Leaving out every image, restate all the records word for word.

++++

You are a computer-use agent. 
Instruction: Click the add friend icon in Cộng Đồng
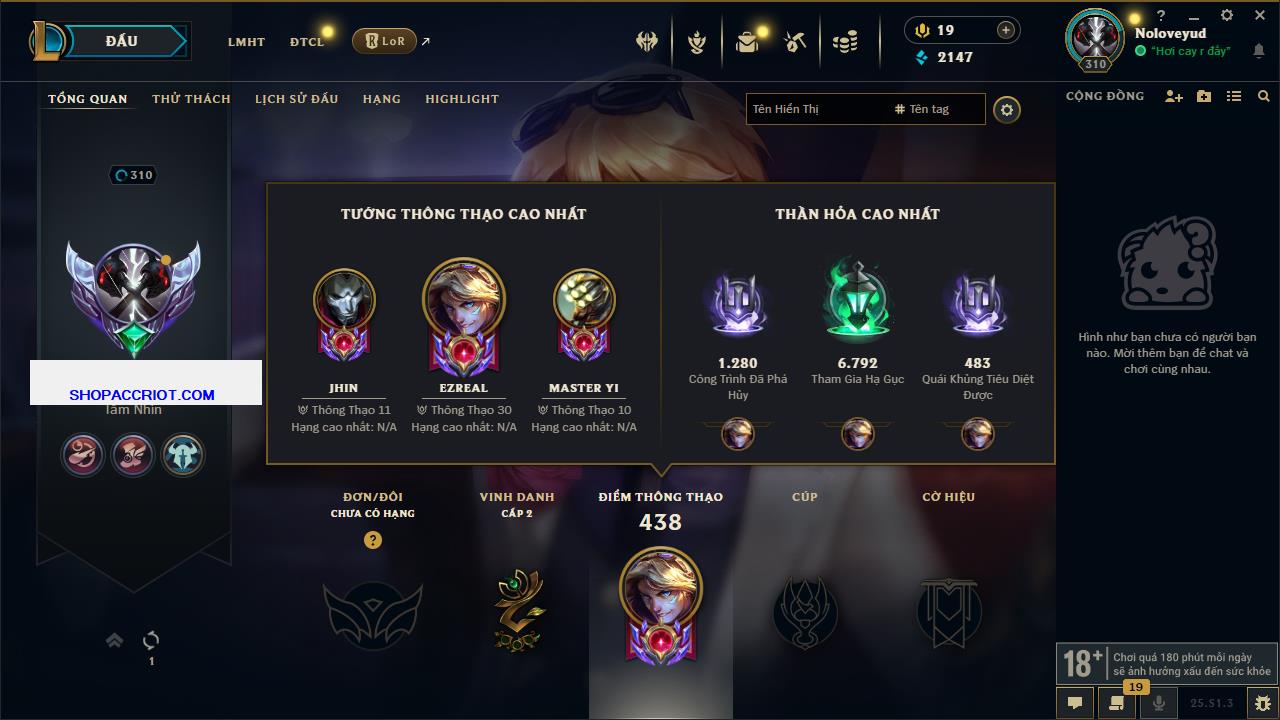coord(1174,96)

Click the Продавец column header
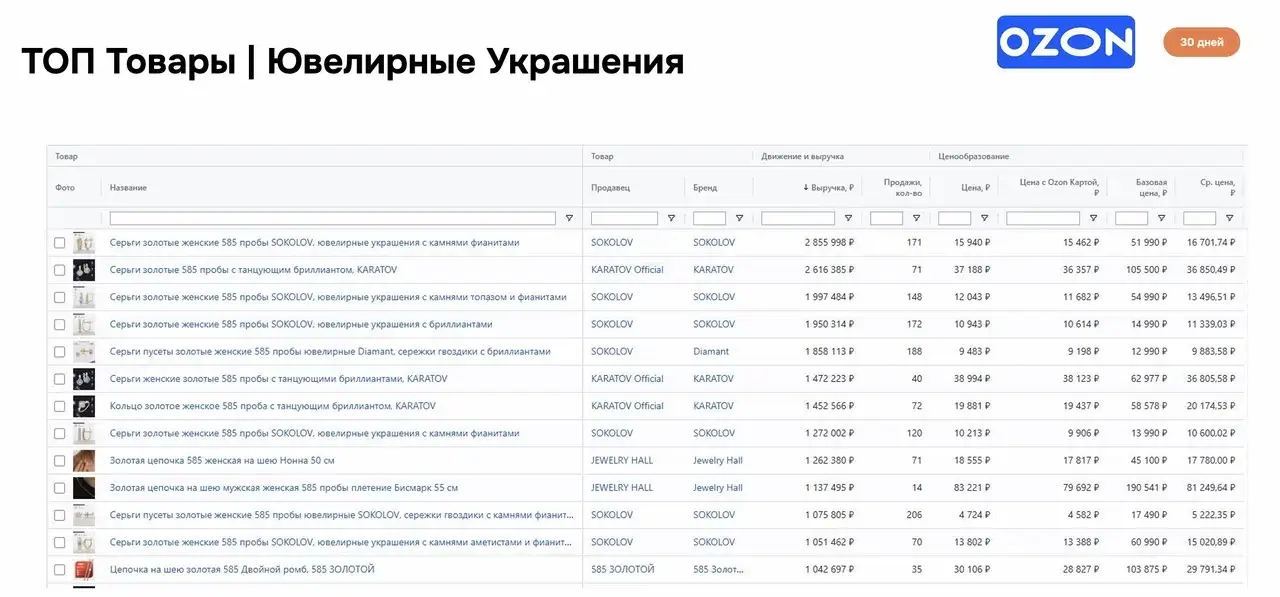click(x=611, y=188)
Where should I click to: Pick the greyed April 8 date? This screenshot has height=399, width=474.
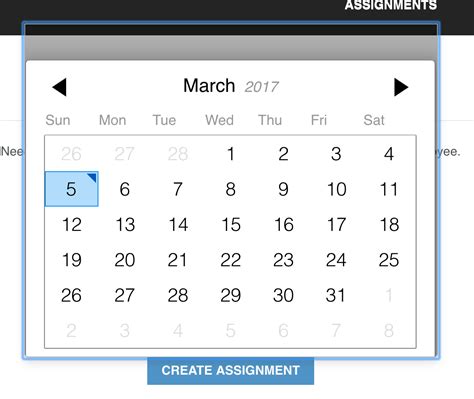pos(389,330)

++++

Solution to this exercise:
You are a computer-use agent. 
Instruction: Click the add friend icon in Cộng Đồng
coord(1174,96)

Click the Продавец column header
click(x=611, y=188)
Where should I click to: Pick the greyed April 8 date? This screenshot has height=399, width=474.
pos(389,330)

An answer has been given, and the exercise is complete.